Homological shifts of polymatroidal ideals
Antonino Ficarra
TL;DR
This work addresses whether homological shift ideals preserve polymatroidality for polymatroidal ideals. It establishes that the first homological shift $HS_1(I)$ is polymatroidal whenever $I$ is polymatroidal, providing a universal positive result by giving a concrete description $HS_1(I)=\{\mathbf{x}^F u: u\in G(I), F\subseteq {\rm set}(u)\} = (\mathrm{lcm}(u,v): u,v\in G(I), d(u,v)=1)$ and using linear-quotient techniques to verify the exchange property. Consequently, the conjecture is resolved for matroidal (squarefree polymatroidal) ideals, since $HS_{j+1}(I)=HS_1(HS_j(I))_{>j+1}$ and all $HS_j(I)$ remain matroidal in that case.

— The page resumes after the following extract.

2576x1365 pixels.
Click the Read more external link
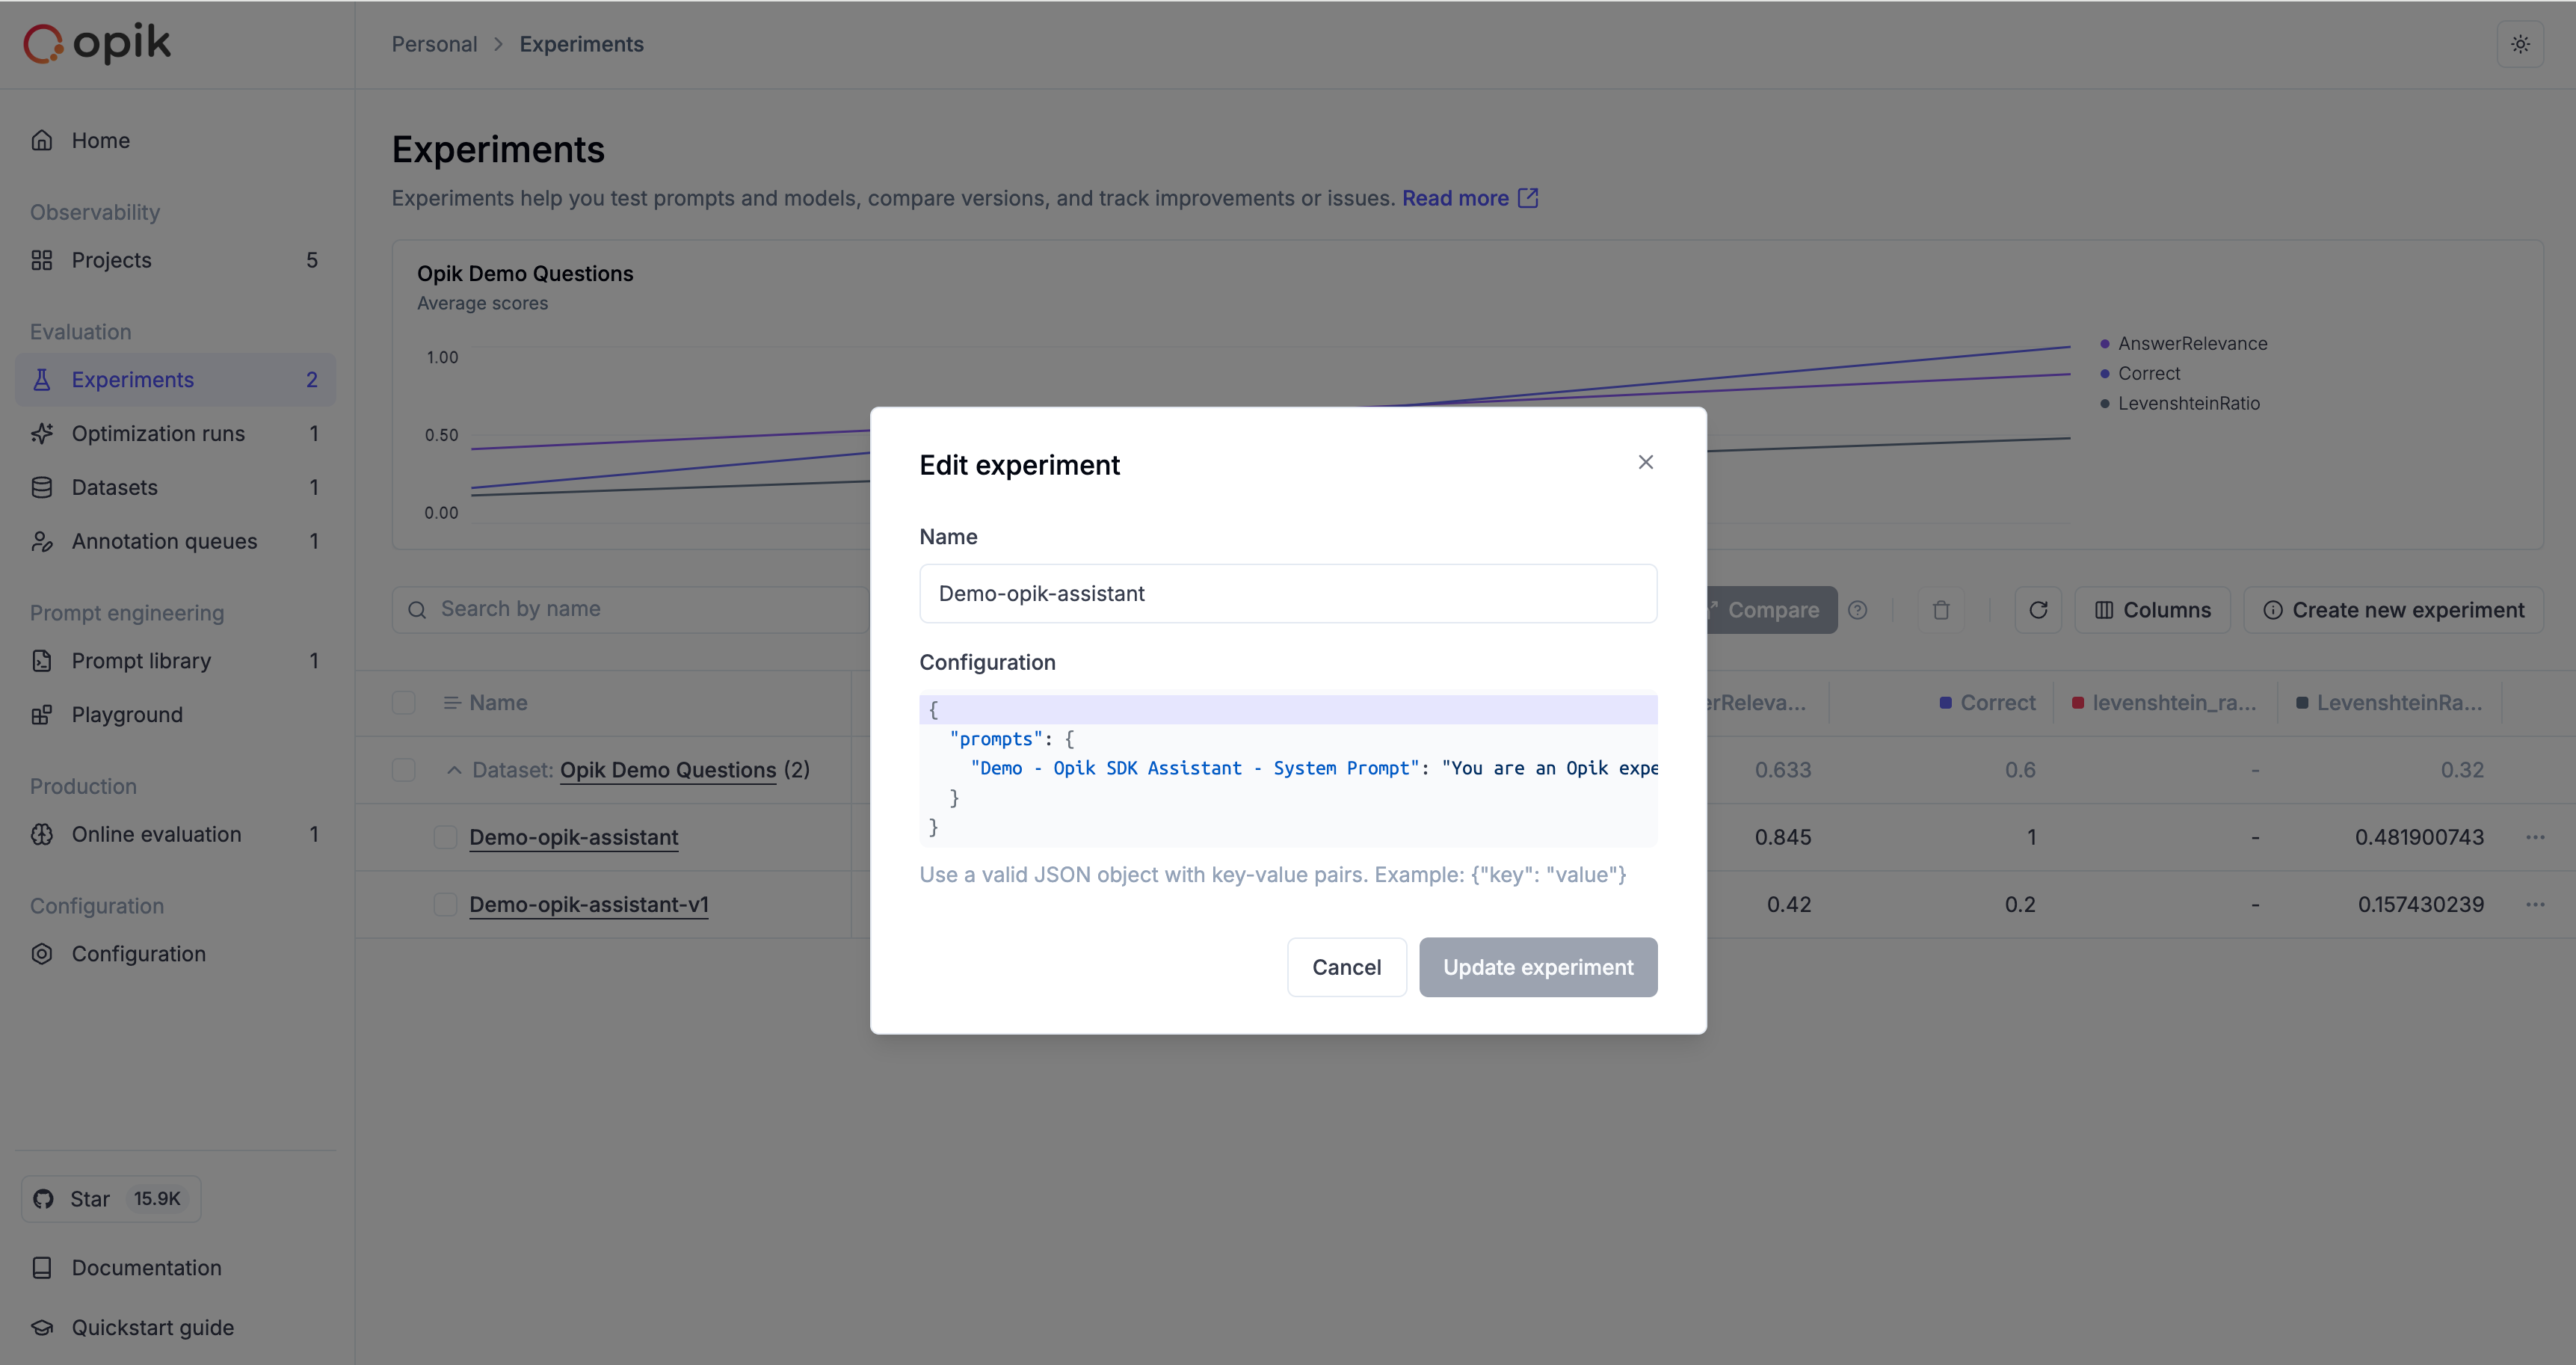(x=1469, y=198)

The results illuminate how homological and combinatorial properties transfer along shifts and suggest directions for classifying polymatroidal ideals where the equality $HS_{j+1}(I)=(HS_1(HS_j(I)))_{>j+1}$ holds for all $j<\mathrm{pd}(I)$.
Abstract
We study the homological shifts of polymatroidal ideals. In our main theorem we prove that the first homological shift ideal of any polymatroidal ideal is again polymatroidal, supporting a conjecture of Bandari, Bayati and Herzog that predicts that all homological shift ideals of a polymatroidal ideal are polymatroidal. As a nice consequence, we recover a result of Bayati which proves this conjecture in the squarefree case.